Dalla Sicilia alla Lombardia – in particolare Brescia, dove un tunisino di 27 anni è stato arrestato dopo aver passato diversi anni residente a Palermo – il blitz anti-terrorismo è partito tutto dal “pentito della Jihad” che agli inquirenti ha spiegato allarmato del sempre più crescente numero di potenziali kamikaze Isis in Italia. Un altro tunisino è ancora ricercato e latitante, accusato di avere fatto propaganda jihadista su Facebook: in particolare, gli viene contestato di «aver pubblicamente istigato a commettere più delitti in materia di terrorismo». Per i magistrati, come dicevamo anche qui sotto, c’è una concreta minaccia per la sicurezza nazionale: sul caso del pentito jihadista, e sul favoreggiamento dell’immigrazione clandestina in ottica terroristica, non poteva non intervenire il Ministro degli Interni Salvini. «Altro che farne sbarcare altri o andarli a prendere con barconi e aerei, stiamo lavorando per rimandarne a casa un bel po’ Scafisti e terroristi: a casa!!», ribadendo la sua battaglia per i “porti chiusi” proprio per evitare traffici come quello svelato in Sicilia.
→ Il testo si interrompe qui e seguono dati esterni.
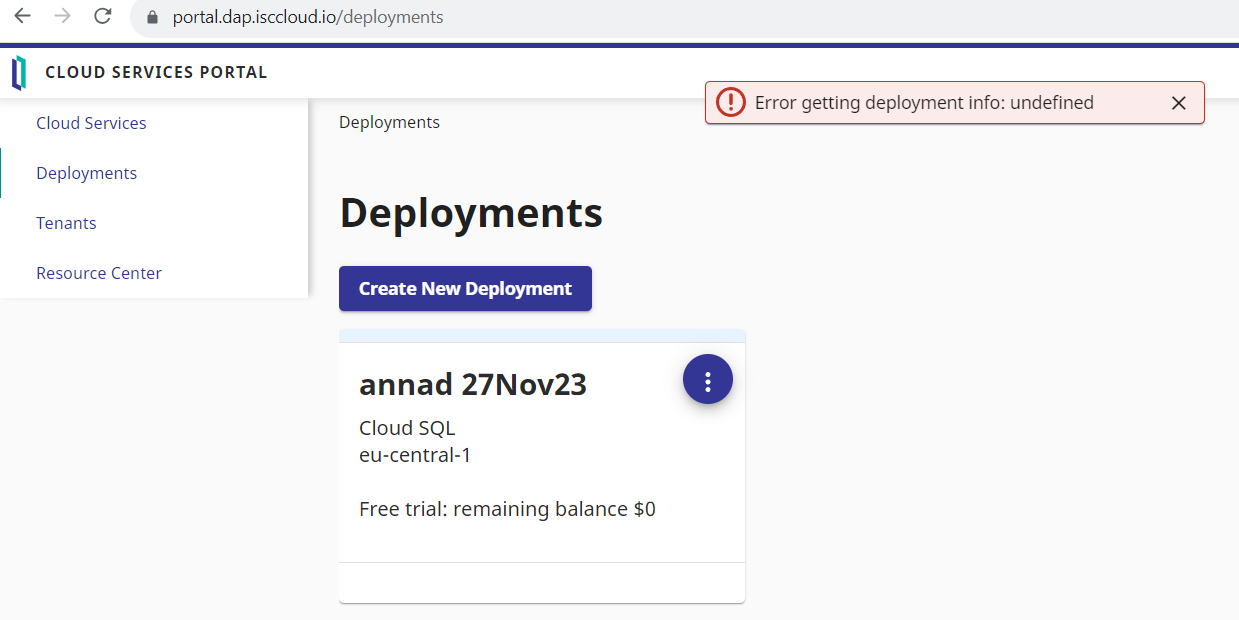Go to Tenants in the sidebar
The image size is (1239, 620).
pyautogui.click(x=66, y=223)
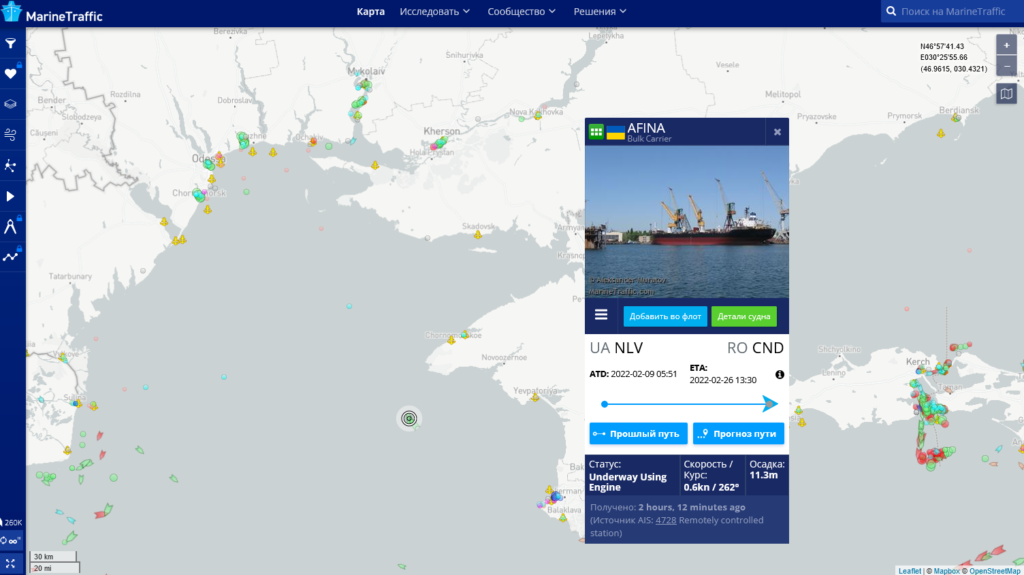Toggle the density maps chart icon
The image size is (1024, 575).
click(11, 256)
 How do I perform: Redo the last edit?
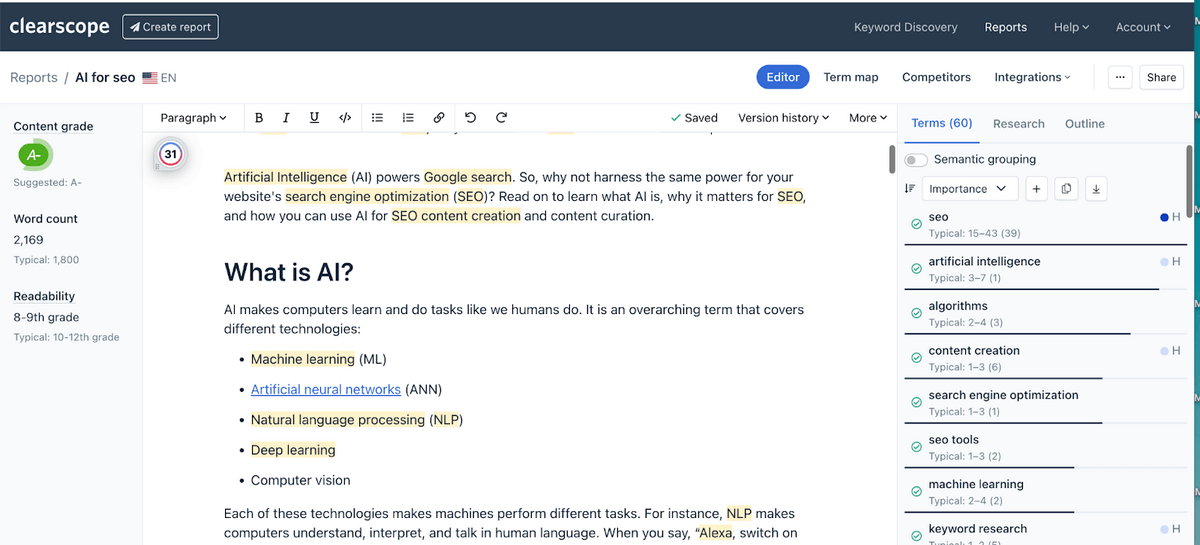tap(501, 118)
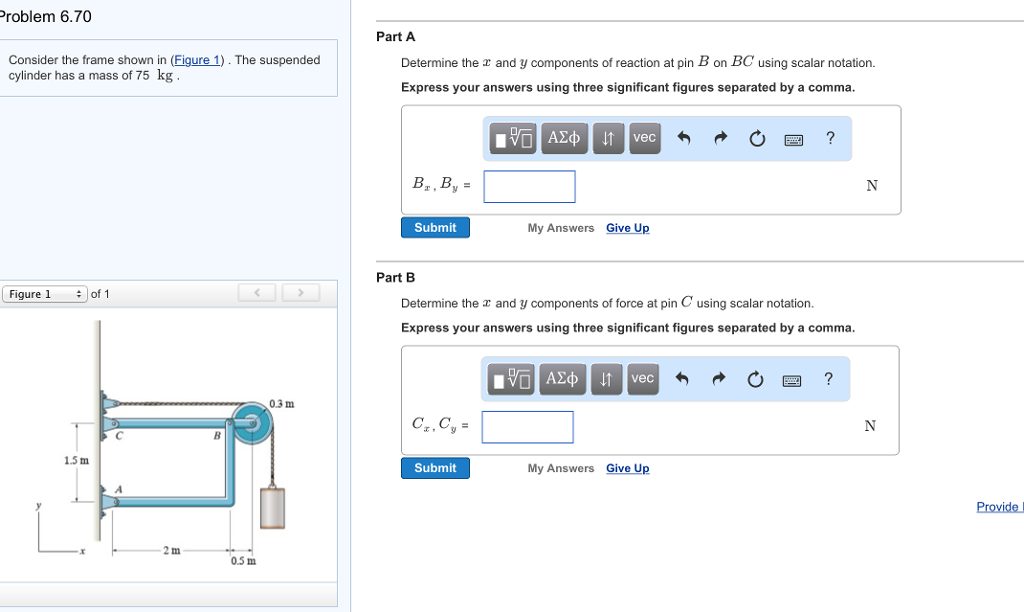Screen dimensions: 1024x612
Task: Select the Greek symbols ΑΣΦ icon in Part A
Action: click(563, 138)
BLITZ ANTI-TERRORISMO IN SICILIA: “MORIRE IN NOME DI ALLAH”
Un maxi blitz in Sicilia, con anche altri arresti in Lombardia (a Brescia) con accuse molto gravi come immigrazione clandestina e soprattutto terrorismo: è quanto avvenuto questa mattina da parte dei Carabinieri dei Ros di Palermo, su ordine della Dda. Ben 15 arresti con appunto accuse che svariano dall’istigazione al terrorismo fino all’associazione per delinquere finalizzata al favoreggiamento dell’immigrazione non esattamente legale: secondo i pm di Palermo, che hanno disposto e confermati i fermi, «la banda rappresenta una minaccia alla sicurezza nazionale perché in grado di fornire un passaggio marittimo sicuro e celere particolarmente appetibile per persone ricercate dalle forze di sicurezza tunisine o sospettate di connessioni con formazioni terroristiche». Dalle prime ricostruzioni fornite dalle lunghe indagini della Dda, dai Ros e dalla Procura Anti-terrorismo, l’organizzazione criminale sgominata questa mattina si faceva pagare circa 2500 euro ciascuno per raggiungere Trapani (partendo dalla Tunisia a bordo di veloci gommoni), ove poi partecipare a progetti e preparativi terroristici da “esportare” nel resto d’Italia e d’Europa.
LEADER BANDA, “MORIRE IN NOME DI ALLAH”
Uno dei leader dell’organizzazione, considerato il “cassiere” del gruppo – sempre secondo la Dda – incitava all’Isis sui social, con intercettazioni inequivocabili «C‘è solo una morte per questo deve essere nel nome di Allah». Proprio questo tunisino è una delle quindici persone arrestate tra Palermo, Caltanissetta, Trapani e Brescia. Secondo quanto riportato da Tg Com24, l’uomo era già stato individuato come vicino allo Stato Islamico e a quel punto ha deciso di collaborare rivelando anche di voler evitare «un esercito di kamikaze in Italia». Ha “venduto” la sua stesa banda svelando l’esistenza di un vero e proprio traffico di essere umani, contrabbando di vari oggetti (tra cui i tabacchi) e responsabile di far espatriare soggetti ricercati in Tunisia per reati legati al terrorismo.